# [What to do]
Repeat the lines of the material below exactly, beginning at the one with "You are a computer-use agent. 700x376 pixels." and stopping after the last.

# [Entries provided]

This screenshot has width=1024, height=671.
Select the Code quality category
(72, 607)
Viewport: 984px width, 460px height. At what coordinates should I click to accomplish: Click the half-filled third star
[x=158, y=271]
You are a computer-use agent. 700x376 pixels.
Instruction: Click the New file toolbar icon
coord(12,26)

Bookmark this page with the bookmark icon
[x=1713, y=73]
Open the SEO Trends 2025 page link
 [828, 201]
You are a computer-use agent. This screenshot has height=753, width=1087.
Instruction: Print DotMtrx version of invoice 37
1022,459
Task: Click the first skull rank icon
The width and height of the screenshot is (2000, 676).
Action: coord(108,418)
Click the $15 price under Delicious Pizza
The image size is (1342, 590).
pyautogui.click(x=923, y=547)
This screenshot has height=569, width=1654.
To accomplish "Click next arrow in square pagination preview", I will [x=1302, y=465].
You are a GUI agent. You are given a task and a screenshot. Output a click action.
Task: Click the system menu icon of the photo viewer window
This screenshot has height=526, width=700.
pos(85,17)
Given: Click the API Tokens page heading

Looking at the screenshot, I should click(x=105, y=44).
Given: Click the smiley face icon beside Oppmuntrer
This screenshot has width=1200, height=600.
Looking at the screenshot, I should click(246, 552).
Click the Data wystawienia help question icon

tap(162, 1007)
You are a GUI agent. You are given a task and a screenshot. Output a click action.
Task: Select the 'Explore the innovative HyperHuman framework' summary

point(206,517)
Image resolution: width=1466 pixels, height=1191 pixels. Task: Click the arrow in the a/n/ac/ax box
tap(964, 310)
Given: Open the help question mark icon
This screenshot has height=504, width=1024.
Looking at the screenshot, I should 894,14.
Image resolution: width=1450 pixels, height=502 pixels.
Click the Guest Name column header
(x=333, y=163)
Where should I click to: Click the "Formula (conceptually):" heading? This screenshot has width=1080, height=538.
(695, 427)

# [Answer to the exercise]
You are a computer-use agent. 700x376 pixels.
Instruction: Click the New file toolbar icon
coord(12,26)

Bookmark this page with the bookmark icon
[x=1713, y=73]
Open the SEO Trends 2025 page link
 [828, 201]
You are a computer-use agent. This screenshot has height=753, width=1087.
Instruction: Print DotMtrx version of invoice 37
1022,459
Task: Click the first skull rank icon
The width and height of the screenshot is (2000, 676).
Action: coord(108,418)
Click the $15 price under Delicious Pizza
The image size is (1342, 590).
pyautogui.click(x=923, y=547)
This screenshot has height=569, width=1654.
To accomplish "Click next arrow in square pagination preview", I will [x=1302, y=465].
You are a GUI agent. You are given a task and a screenshot. Output a click action.
Task: Click the system menu icon of the photo viewer window
This screenshot has height=526, width=700.
pos(85,17)
Given: Click the API Tokens page heading

Looking at the screenshot, I should click(x=105, y=44).
Given: Click the smiley face icon beside Oppmuntrer
This screenshot has width=1200, height=600.
Looking at the screenshot, I should click(246, 552).
Click the Data wystawienia help question icon

tap(162, 1007)
You are a GUI agent. You are given a task and a screenshot. Output a click action.
Task: Select the 'Explore the innovative HyperHuman framework' summary

point(206,517)
Image resolution: width=1466 pixels, height=1191 pixels. Task: Click the arrow in the a/n/ac/ax box
tap(964, 310)
Given: Open the help question mark icon
This screenshot has height=504, width=1024.
Looking at the screenshot, I should 894,14.
Image resolution: width=1450 pixels, height=502 pixels.
Click the Guest Name column header
(x=333, y=163)
Where should I click to: Click the "Formula (conceptually):" heading? This screenshot has width=1080, height=538.
(695, 427)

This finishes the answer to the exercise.